In the majority of our patients we see very good results using this approach. Oncologists can also administer this type of therapy, because there are now close to 40 different gene-targeted medications available in pharmacies which work on cancer genes. Over the next three years, it’s estimated that there will be at least one hundred different medications available. If oncologists learn the proper use of such medications, they could save the lives of many more of their patients.
The antineoplaston medications that we use in our clinic can also resolve numerous other problems in the body, which means that they can heal other diseases, such as Multiple Sclerosis and Lupus. We have conducted brief clinical trials on the use of antineoplastons for different autoimmune diseases and have had some interesting results. But right now, our focus remains upon using them for cancer treatment. At some point, we may expand our work into other areas of medicine.
Many of our patients have been “wasted” by their cancers and previous treatments, so we have two expert nutritionists at our clinic who provide dietary and supplement recommendations to
help them build up their bodies. We design intravenous nutritional protocols for some people, which they follow at the beginning of their treatments. We also design individual diets for each of our patients, because what’s good for one patient isn’t necessarily good for another. The specific medications they take, for example, are an important consideration when determining their dietary regimens, because medications and supplements may interact with one another.
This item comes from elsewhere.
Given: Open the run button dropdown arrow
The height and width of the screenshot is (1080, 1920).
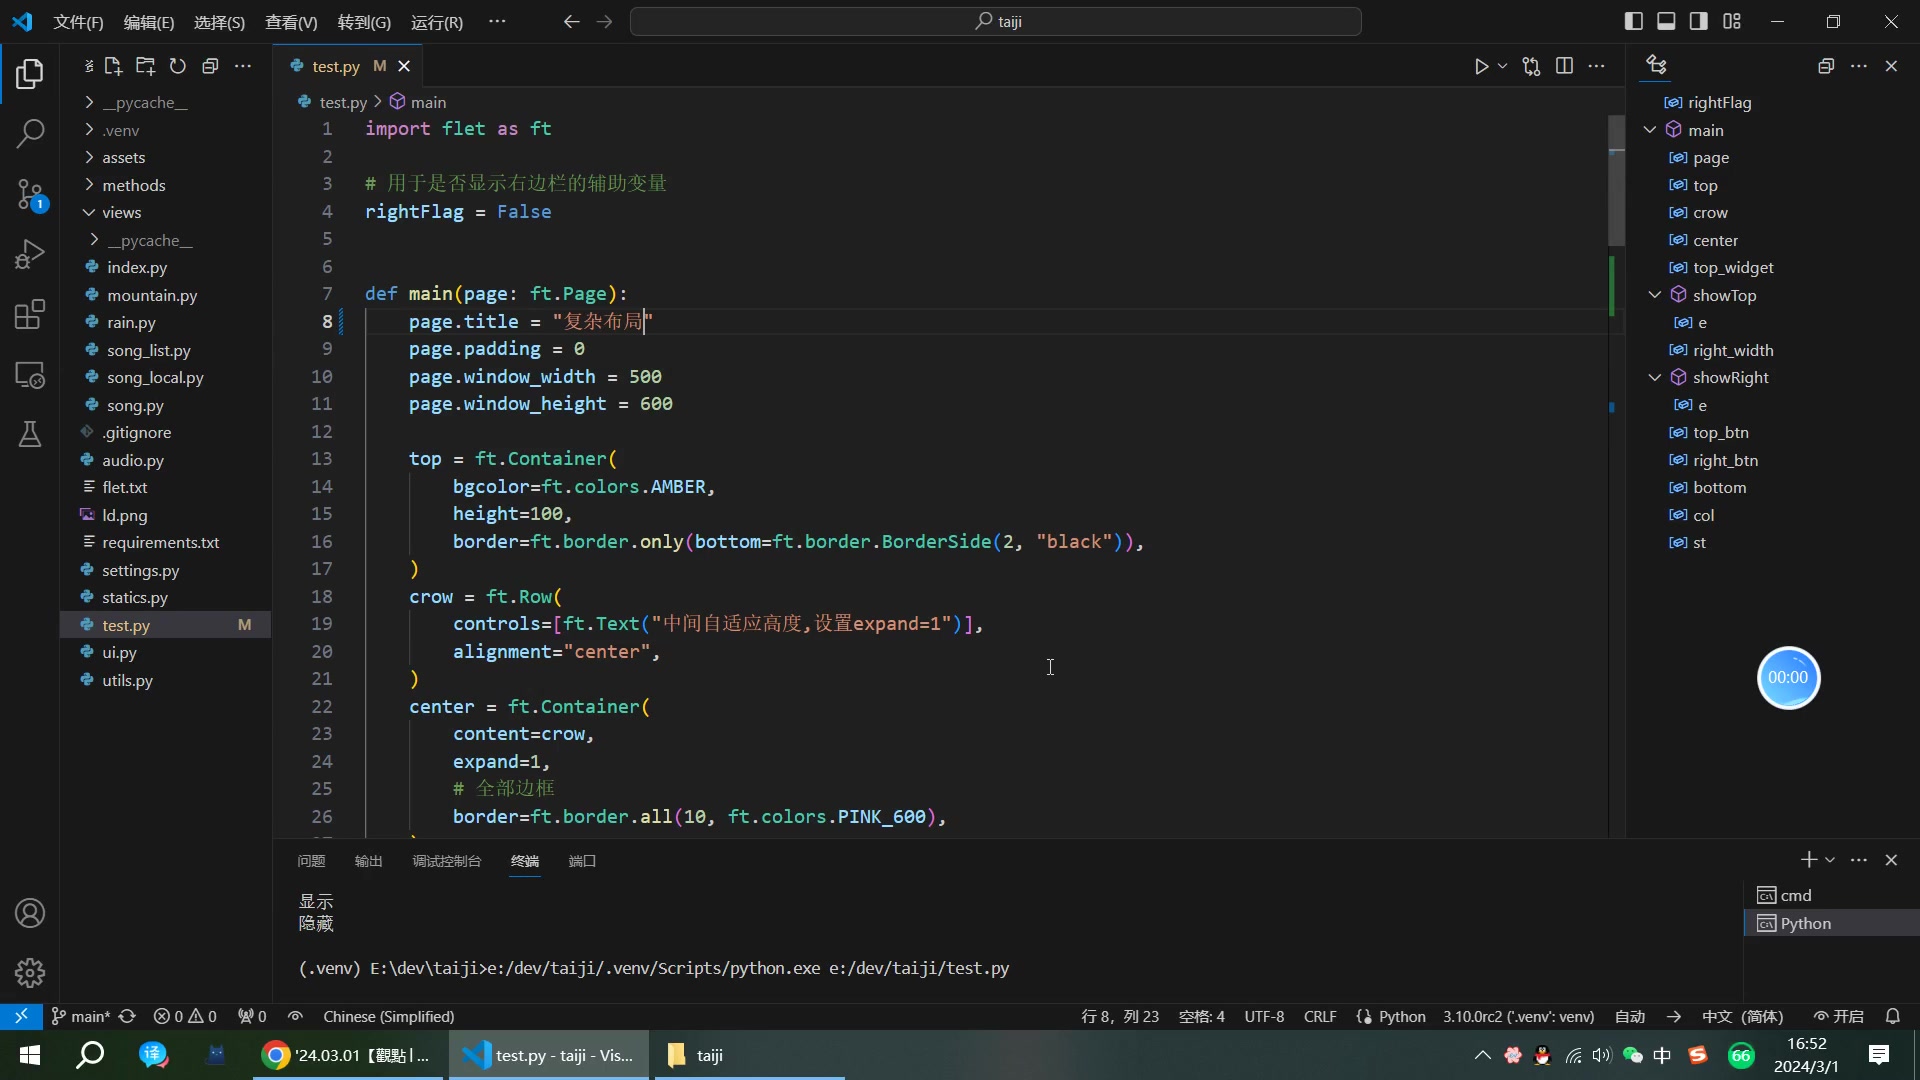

We have also developed a line of nutritional supplements that support our antineoplaston treatments, called Aminocare (
www.aminocare.com
), which can reduce the side effects of medications and improve normal body functioning. These products support the immune system, increase the body’s energy, protect it against toxic insults, and aid in the regulation of normal cell division.
Regardless of its initial causes, cancer ultimately results from a change in the genes. Treatments that target the genes eliminate cancer, as opposed to treatments that destroy the cancer and also the body. Fortunately, some nutritional supplements can also regulate gene expression and people who are vulnerable to cancer may be able to regulate the expression of their genes by using these alone and thus may not even require medication. In the future, I believe that there will be easy methods for determining whether patients have abnormalities in their genes that could lead to cancer. Then doctors will be able to make specific dietary and supplement recommendations which will restore their patients’ genes to normalcy and prevent them from getting cancer.
Some of the supplements that we recommend for cancer prevention include AminoCare A10 and AminoCare Brain Longevity, which are amino acid derivatives (small molecular peptide) gel capsules that are designed to reduce the deterioration of brain function that results from the aging process. We recommend that everyone who has reached a certain age take both of these as a preventative
measure against cancer. We prescribe an easy regimen that consists of taking only a few capsules per day. We also have an after-sun lotion and cosmetic cream which protect against skin damage. The company Healthy Directions distributes all of these supplements.